‘How much do we have to endure?’

Students and faculty respond to deadliest mass shooting in U.S. History

All 58 victims of the shooting in Las Vegas have been identified according to the New York Times. Hundreds took part in a candlelight vigil on Thursday, mourning the loss of Charleston Hartfield, a Las Vegas police officer killed in the massacre.

Identified as the deadliest mass shooting in United States history, the ages of the victims range from 20-67. The devastation left behind the wake of the shooting has been felt across the nation.

Students and faculty around Wilkes University expressed concern, anger, and a desire for revised legislation concerning gun control in the United States.

Dr. Marcia Balester, Coordinator of First Year Foundations and adviser of Alpha Lambda Delta Honor Society voiced her opinion, affirming that she doesn’t sense any concern in students or faculty of incoming students, regarding their safety on campus or at campus related events.

To quell incoming student and parent concern about safety on campus, Balester said:

“The only way to combat something like this is if you see something, say something. If everyone is vigilant, especially taking note of possible signs, I think we can make some endroads.”

However, the events in Las Vegas evoked memories of Sandy Hook within Balester, who hopes to see events like these minimalized in the future.

“It’s really a shame, it reminds me of Sandy Hook, but if nothing passed even after Sandy Hook, I don’t know what can be done. The shooter bought over 33 guns in the past year… He should have been on a federal watch. You can’t control someone with an agenda, but I believe something needs to be done to make these types of situations less frequent in the future,” said Balester.

Gun control wasn’t the only pressing issue bothering those around Wilkes, students also voiced their frustration with media and political agendas following the tragedy.

“Right now, I don’t think it’s the time to capitalize and focus on gun control… Let’s allow the victims to rest and allow the time to mourn first. Right now, I don’t think it’s appropriate to capitalize on someone’s grief with political agenda,” said junior pharmacy major Lily Nguyen.

Fellow junior pharmacy student Neha Kunche, expressed her disdain for increasing gun violence and felt the need for action was first priority.

“Generally, I don’t like talking about issues like this, but I’m sick and tired of seeing these types of headlines.

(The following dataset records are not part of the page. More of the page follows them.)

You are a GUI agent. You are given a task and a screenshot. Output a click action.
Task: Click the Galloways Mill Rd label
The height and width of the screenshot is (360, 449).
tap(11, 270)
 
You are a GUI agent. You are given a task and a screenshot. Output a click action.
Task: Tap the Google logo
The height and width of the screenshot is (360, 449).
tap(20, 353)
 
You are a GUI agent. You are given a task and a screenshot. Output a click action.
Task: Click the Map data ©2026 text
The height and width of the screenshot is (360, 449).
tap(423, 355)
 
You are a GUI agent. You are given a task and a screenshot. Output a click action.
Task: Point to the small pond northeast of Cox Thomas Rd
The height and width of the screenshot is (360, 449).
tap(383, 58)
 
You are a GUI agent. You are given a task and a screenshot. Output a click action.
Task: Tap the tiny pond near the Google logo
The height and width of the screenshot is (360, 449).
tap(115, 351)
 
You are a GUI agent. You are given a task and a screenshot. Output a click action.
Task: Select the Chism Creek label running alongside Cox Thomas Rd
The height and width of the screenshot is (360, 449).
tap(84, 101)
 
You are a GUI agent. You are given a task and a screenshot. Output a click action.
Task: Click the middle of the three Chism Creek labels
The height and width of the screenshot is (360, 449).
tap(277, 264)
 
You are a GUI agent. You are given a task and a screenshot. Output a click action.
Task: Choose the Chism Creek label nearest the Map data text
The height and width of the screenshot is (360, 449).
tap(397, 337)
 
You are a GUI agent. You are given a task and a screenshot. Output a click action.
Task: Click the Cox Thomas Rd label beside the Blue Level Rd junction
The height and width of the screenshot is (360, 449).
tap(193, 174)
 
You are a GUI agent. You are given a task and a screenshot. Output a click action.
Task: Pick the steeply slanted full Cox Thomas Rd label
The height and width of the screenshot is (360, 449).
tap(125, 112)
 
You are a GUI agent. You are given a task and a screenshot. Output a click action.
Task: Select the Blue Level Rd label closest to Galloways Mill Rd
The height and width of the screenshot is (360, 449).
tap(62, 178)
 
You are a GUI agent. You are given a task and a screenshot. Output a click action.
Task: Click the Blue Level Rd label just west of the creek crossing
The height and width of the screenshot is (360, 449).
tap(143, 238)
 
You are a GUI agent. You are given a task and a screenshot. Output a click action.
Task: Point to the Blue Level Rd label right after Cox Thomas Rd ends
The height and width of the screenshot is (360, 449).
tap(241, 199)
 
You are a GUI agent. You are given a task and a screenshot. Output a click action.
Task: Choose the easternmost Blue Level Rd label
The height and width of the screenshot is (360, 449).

I think most people are tired of seeing ‘the highest mass shooting in U.S. history.’ We just saw that same headline a year ago… How much do we have to endure? There’s a time for grief, but we need to do something. We’ve had so many incidents, I find it ridiculous. Let’s not drag it out, let’s take action,” said Kunche.

According to data gathered by the Gun Violence Archive, there is a mass shooting – defined as four or more people shot in one incident, not including the shooter – every nine out of 10 days on average.